Preftige, what is the meaning of it?

Readers of this highly esteemed blog will notice that Mr. Preftige often alludes to sexual intercourse in his posts. Mr. Preftige, it seems, is implying that the end of prestige is not prestige itself, but reproduction. Indeed, Mr. Preftige believes in this. Prestige is but a means to a delightful end. Prestige is a tool that, if used deftly, can procure the affections of a physically fit mate, and–one would hope–children.

Prestige is an immutable concept, transcending generation after generation. It is a concept that endures because society requires it. Curiously, prestige is also paradoxical. While its existence is permanent, its definition is not. To be sure, its definition changes constantly, morphing with the whims of society’s values and wants.

Society requires something like prestige because it serves as a proxy. This proxy is a compilation of several factors used to evaluate a potential mate for reproduction. In today’s society, these factors tend to be money, appearance, education, taste, and intelligence. Presumably, society values these traits because, in the end, it is believed that offspring will bear these qualities.

Society requires something like prestige because there is no other way to sift through the endless number of potential mating partners. Mr. Preftige loves standardized test scores for just the same reason: Arbitrary and unfair though they may be, they allow for the effective browsing of people who want what you have. In today’s day and age, there is simply no time to assess in great detail whether one is truly intelligent, for instance. Prestige is here to save the day. To make life more efficient. If you wish to produce babies and are dating a man who you later discover to be a dullard, but you are now approaching the end of your biological clock for reproduction, you will have wasted valuable time. Mr. Preftige always asks for SAT scores, high school class rank, high school, and university up front.

☆ ☆ ☆

=== STUDY QUESTIONS ===
1. What factors does the post on prestige say today's society tends to use to evaluate a potential mate?
2. Translate this sentence from the post on prestige into Spanish: "Prestige is an immutable concept, transcending generation after generation."
3. Copy the passage of the post on prestige that begins with the words containing "Readers of this" and ends with "values and wants.".

[Stored records]
☆ ☆ ☆

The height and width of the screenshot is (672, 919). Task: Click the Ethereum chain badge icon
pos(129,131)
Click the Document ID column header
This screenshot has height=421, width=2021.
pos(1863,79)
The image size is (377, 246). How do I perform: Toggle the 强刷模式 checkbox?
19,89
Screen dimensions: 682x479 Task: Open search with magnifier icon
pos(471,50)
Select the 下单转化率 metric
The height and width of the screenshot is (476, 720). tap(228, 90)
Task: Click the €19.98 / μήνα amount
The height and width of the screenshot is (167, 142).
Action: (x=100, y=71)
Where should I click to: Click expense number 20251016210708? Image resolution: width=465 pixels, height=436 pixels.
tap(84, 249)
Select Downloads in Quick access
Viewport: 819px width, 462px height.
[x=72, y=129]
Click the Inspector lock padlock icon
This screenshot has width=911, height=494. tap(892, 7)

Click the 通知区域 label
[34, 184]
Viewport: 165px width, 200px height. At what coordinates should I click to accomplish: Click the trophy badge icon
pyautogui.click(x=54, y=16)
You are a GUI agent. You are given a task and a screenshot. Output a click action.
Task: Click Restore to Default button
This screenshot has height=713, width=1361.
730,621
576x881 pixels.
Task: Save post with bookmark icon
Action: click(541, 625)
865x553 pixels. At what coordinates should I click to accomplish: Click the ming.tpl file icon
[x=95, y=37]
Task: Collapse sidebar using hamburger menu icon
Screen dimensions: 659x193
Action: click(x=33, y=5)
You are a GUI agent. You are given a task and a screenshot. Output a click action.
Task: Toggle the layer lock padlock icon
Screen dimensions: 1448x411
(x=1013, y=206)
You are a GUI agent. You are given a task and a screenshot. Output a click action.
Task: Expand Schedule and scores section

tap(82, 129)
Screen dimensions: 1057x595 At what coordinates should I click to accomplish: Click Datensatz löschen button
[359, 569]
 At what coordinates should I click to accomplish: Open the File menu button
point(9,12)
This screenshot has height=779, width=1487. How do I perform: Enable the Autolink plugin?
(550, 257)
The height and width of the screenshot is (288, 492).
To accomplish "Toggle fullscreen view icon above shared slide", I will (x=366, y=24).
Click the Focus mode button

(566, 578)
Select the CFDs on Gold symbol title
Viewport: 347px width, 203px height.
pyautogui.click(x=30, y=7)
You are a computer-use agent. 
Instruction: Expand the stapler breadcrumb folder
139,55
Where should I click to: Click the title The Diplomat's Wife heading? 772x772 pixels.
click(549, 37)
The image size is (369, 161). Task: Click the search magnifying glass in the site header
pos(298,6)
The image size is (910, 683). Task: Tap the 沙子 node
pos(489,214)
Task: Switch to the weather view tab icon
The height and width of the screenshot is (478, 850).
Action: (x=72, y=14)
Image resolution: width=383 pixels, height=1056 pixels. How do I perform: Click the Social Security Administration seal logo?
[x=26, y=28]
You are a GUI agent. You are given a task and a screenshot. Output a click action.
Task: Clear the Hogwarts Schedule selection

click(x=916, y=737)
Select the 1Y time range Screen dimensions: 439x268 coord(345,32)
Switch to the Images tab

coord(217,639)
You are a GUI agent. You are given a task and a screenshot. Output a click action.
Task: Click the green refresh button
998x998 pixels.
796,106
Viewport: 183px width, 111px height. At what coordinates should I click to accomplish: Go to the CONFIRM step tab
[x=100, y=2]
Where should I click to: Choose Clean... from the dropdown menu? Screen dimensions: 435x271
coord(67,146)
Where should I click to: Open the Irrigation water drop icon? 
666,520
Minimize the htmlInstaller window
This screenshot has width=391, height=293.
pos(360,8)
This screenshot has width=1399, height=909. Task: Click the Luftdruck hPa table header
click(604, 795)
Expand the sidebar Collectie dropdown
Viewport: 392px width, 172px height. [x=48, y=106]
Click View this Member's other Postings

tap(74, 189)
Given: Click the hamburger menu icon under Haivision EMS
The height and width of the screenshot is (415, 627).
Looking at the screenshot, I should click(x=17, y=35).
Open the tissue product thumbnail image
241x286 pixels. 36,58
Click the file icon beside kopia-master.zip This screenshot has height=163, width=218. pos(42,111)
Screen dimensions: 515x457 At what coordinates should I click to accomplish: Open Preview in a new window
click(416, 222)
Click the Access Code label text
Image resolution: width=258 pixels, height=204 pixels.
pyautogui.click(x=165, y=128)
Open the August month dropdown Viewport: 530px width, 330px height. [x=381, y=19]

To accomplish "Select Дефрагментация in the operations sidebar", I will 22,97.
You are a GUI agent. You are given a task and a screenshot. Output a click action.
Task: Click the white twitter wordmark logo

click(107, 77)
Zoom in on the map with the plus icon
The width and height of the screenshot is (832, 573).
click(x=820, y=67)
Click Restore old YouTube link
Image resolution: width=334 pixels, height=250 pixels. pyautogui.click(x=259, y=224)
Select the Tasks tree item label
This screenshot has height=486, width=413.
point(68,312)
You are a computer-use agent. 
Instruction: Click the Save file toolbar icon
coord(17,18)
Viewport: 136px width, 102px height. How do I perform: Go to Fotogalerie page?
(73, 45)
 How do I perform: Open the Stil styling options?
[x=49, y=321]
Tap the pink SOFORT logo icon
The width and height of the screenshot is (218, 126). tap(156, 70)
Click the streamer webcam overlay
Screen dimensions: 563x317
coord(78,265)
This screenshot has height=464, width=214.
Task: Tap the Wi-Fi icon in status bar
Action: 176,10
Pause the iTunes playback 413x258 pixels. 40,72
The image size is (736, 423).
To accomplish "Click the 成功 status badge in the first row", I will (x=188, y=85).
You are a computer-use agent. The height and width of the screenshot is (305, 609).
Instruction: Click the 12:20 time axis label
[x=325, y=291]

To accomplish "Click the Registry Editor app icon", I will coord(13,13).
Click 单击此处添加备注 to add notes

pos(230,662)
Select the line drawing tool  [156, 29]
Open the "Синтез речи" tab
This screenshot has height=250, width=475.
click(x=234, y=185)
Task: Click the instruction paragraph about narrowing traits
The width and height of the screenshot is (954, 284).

☆ ☆ ☆

=== ANSWERS GIVEN ===
1. Money, appearance, education, taste, and intelligence.

2. El prestigio es un concepto inmutable que trasciende generación tras generación.

3.
Readers of this highly esteemed blog will notice that Mr. Preftige often alludes to sexual intercourse in his posts. Mr. Preftige, it seems, is implying that the end of prestige is not prestige itself, but reproduction. Indeed, Mr. Preftige believes in this. Prestige is but a means to a delightful end. Prestige is a tool that, if used deftly, can procure the affections of a physically fit mate, and–one would hope–children.

Prestige is an immutable concept, transcending generation after generation. It is a concept that endures because society requires it. Curiously, prestige is also paradoxical. While its existence is permanent, its definition is not. To be sure, its definition changes constantly, morphing with the whims of society’s values and wants.